Wednesday, February 21, 2024


Stockton Poll: Kennedy, Van Drew at Dead Heat in Congressional Race


By Press Release

GALLOWAY TOWNSHIP – The hard-fought congressional race, in New Jersey’s 2nd Congressional District, is a dead heat in the week heading into Election Day, according to a Stockton University Poll released Oct. 30.
According to a release, Democratic candidate Amy Kennedy held a one percentage point lead, 46%-45%, over incumbent U.S. Rep. Jeff Van Drew (R-2nd), a former Democrat who switched parties last December.
The margin of error in the poll of 676 likely voters, conducted Oct. 22-27, is 3.7 percentage points. Six percent were undecided or refused to pick a candidate, and 3% said they are voting for another candidate, according to the poll conducted by the Polling Institute at the William J. Hughes Center for Public Policy at Stockton University.
The poll showed little crossover support between the major parties, with about 5% of Republicans supporting Kennedy and 4% of Democrats supporting Van Drew.
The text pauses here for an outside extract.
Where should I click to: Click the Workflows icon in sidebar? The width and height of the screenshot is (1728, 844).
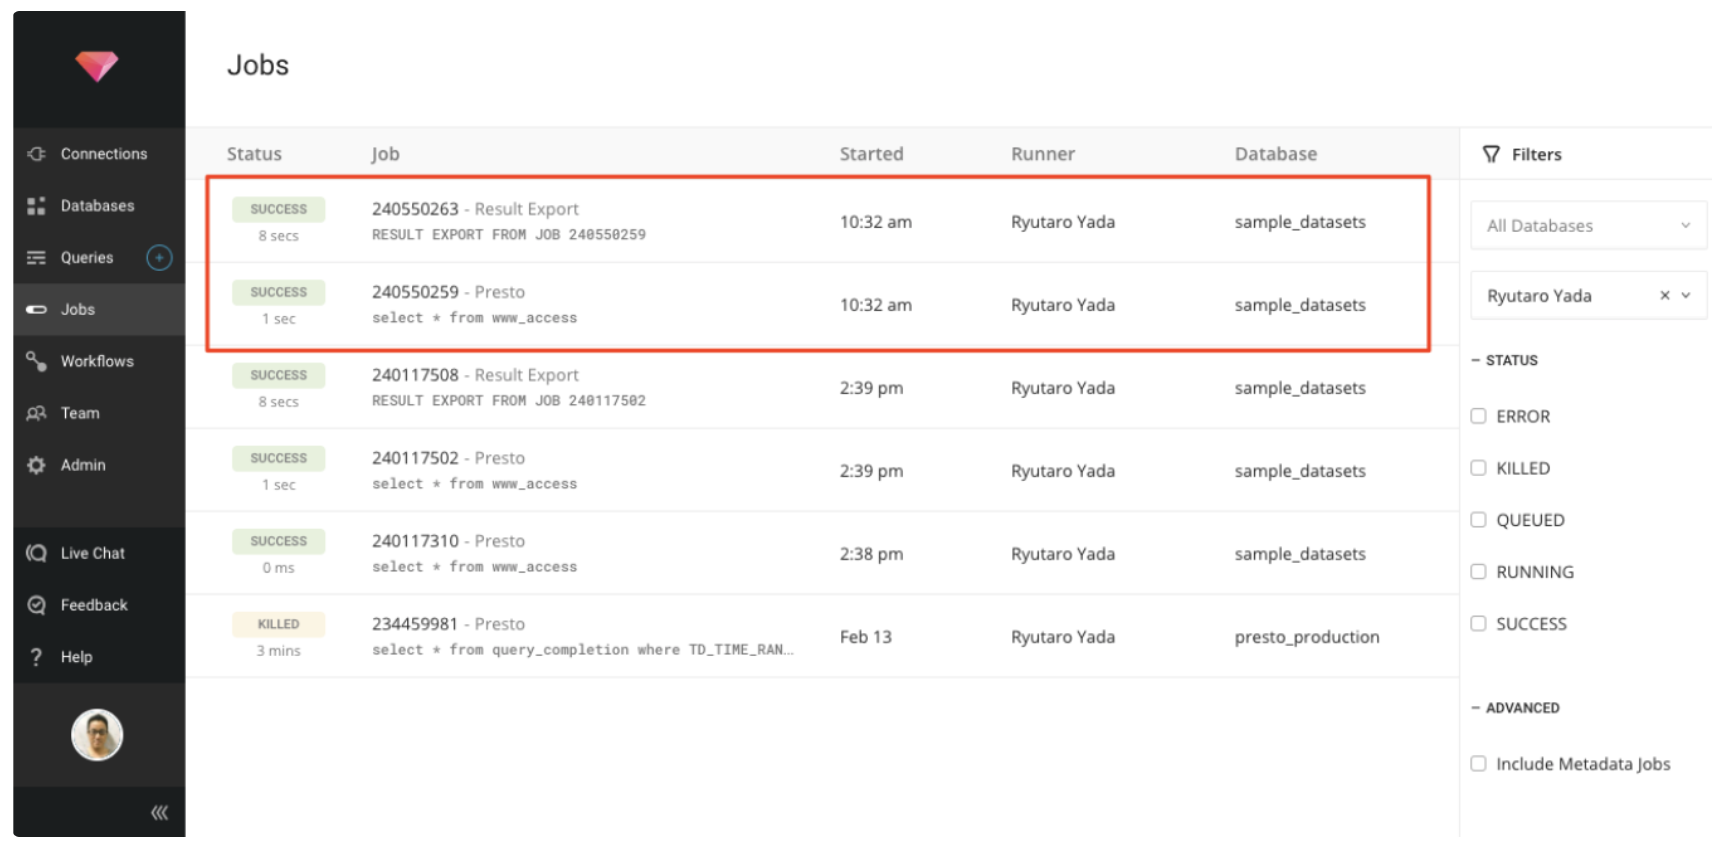click(x=37, y=361)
Independent voters favored Van Drew, 48%-42%.
“The 2nd District is living up to its billing as a competitive swing district,” stated John Froonjian, Hughes Center executive director.
“Turnout in the final days of mail voting and how the few undecided voters break will decide the race,” Froonjian stated. “Every vote counts, especially in this election.”
The majority of poll respondents (57%) already voted. Reflecting trends found in an Oct. 16 Stockton poll and throughout the country, the largest share of the early vote came from Democrats. Froonjian noted that many Republicans respondents had not yet voted less than two weeks from the election.
Van Drew, a former state legislator first elected to Congress in 2018, was a little better known than political newcomer Kennedy, but also had slightly higher negative ratings.
· 24% were not familiar with Kennedy, while 16% were unfamiliar with Van Drew
· Van Drew was seen favorably by 42% to 37% unfavorable
· Kennedy’s rating was 39% favorable to 30% unfavorable
· Only 42% gave Van Drew a positive job performance rating in Congress, while 50% gave him negative ratings.
A majority of respondents (55%) said Van Drew’s party switch to Republican affected their opinion of him. Of the affected voters, 69% (including 93% of Democrats and 71% of independents) said the switch had a negative effect on their opinion.
One glimmer of hope for Kennedy is that Democrat Joe Biden led Republican President Donald Trump in the district by three points, 48%-45%, and Democratic U.S. Sen. Cory Booker led GOP challenger Rik Mehta by seven points, 47%-40%, according to the poll.
Voters in the 2nd District feel more positive about Trump than do voters in the rest of New Jersey, where there are strong negative feelings about the president. Even so, the traditionally right-of-center district was split on Trump’s job performance ratings, with 44% giving him positive marks and 44% rating him negatively, and Trump’s favorability ratings were underwater, with 45% holding favorable views of him and 51% having negative views. Those numbers were reversed for Biden, with 51% positive and 46% negative.
Generally, aside from party affiliation, support for both Van Drew and Trump was largely driven by white respondents, men, and those with less than a four-year college degree. Kennedy and Biden are supported at higher rates by Black respondents, women, and those with a four-year college degree or more.
“The differences among respondents across gender and education were not quite as stark as race, but still evident,” stated Alyssa Maurice, Hughes Center research associate.
In other 2nd District poll results:
· Only 37% gave Trump positive ratings for his handling of the coronavirus pandemic, and 49% said it was poor.
· 53% gave Gov. Phil Murphy positive ratings for his handling of the pandemic, a number consistent with the findings of the Oct. 16 statewide poll.
· 51% said the measures taken by the state to slow the spread of the coronavirus were the right course of action but 34% say the measures went too far and 13% say they did not go far enough.